Es ist ganz unzweifelhaft, dass wir hier über den preußischen Wahlrechtskampf sprechen können ebenso wie über die Wahlrechtskämpfe anderer deutscher Staaten; das tut ja der Parteitag seit Beginn der Erörterung dieses Punktes, das tut auch die Resolution des Parteivorstandes. Auch die Anzweiflung der Kompetenz des Parteitages in Bezug auf die Resolution Luxemburg ist also gänzlich deplatziert

Ich würde es für ungemein zweckmäßig halten, wenn künftig bei Wahlrechtskämpfen die Genossen all jener Staaten, in denen ungefähr gleiche wahlrechtliche Verhältnisse existieren wie in Preußen, sich in engere Verbindung, in innigere Fühlung setzen würden, um den Kampf gemeinsam, zunächst nach einem Plane, zu führen. Auf diesem Gebiete ist noch manches zu tun, wenngleich ich anerkenne, damit keinen neuen Gedanken auszusprechen, sondern etwas, was als ganz selbstverständlich von jedem einzelnen preußischen Wahlrechtskämpfer empfunden wird.

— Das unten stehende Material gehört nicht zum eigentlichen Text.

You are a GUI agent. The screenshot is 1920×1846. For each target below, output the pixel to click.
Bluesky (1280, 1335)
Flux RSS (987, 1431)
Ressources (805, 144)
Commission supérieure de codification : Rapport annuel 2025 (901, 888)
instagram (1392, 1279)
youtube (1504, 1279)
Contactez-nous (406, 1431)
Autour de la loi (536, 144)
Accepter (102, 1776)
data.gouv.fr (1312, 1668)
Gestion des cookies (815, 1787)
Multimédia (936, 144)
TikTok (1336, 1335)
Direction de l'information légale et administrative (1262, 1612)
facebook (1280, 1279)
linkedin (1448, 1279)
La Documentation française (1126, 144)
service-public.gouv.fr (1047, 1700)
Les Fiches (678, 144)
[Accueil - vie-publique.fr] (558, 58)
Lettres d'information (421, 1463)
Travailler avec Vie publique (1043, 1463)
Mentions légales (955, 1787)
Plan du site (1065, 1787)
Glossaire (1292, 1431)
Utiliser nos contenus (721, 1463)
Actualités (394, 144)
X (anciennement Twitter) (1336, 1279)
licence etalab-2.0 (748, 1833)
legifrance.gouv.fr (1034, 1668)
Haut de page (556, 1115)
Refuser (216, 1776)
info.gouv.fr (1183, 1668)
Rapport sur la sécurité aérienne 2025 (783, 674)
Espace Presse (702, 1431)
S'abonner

Wir sind uns über die Einzelheiten der nächsten Zukunft des preußischen Wahlrechtskampfes keineswegs klar. Es wäre falsch zu sagen, die nächste Wahlrechtsaktion werde unbedingt der nächste Wahlkampf sein. Es ist durchaus nicht ausgemacht, dass uns nicht vorher eine neue Vorlage zugeht oder dass wir nicht durch die politische Situation schon vor den nächsten Reichstagswahlen, wenn die Regierung zögern sollte, einen neuen Entwurf vorzulegen, genötigt werden, einen Druck von außen auf sie zu üben.

Unzutreffend ist die Ansicht, dass ein einheitlicher Beschluss die Hauptsache sei. Die Hauptsache ist, dass aus den Erörterungen und Beschlüssen des Parteitags mit einer nichts zu wünschen übriglassenden Deutlichkeit das größtmöglichste Maß von Entschlossenheit hervorgeht, den Wahlrechtskampf zum guten Ende zu führen, mag auch der Weg dahin noch so bitter sein. Darum ist auch die Resolution Luxemburg wohl am Platze. Sie ist nicht anders gemeint, als Genossin Zetkin in wahrhaft klassischer Weise dargelegt hat. Natürlich wünscht der zweite Absatz eine Einwirkung auf den preußischen Wahlrechtskampf, aber nicht in dem Sinne, dass eine Massenstreikaktion inszeniert werden soll, sondern in dem Sinne, dass wir den Boden lockern wollen, damit der Entschluss zum Massenstreik im entscheidenden Moment rascher und besser Wurzel schlägt; in dem Sinne, dass wir die Entwicklung derjenigen Disposition fördern wollen, die die Massen befähigt, im rechten Augenblick von ihrer schärfsten Waffe rasch, kühn und energisch den rechten Gebrauch zu machen. Dagegen sollte doch wahrlich nichts eingewendet werden.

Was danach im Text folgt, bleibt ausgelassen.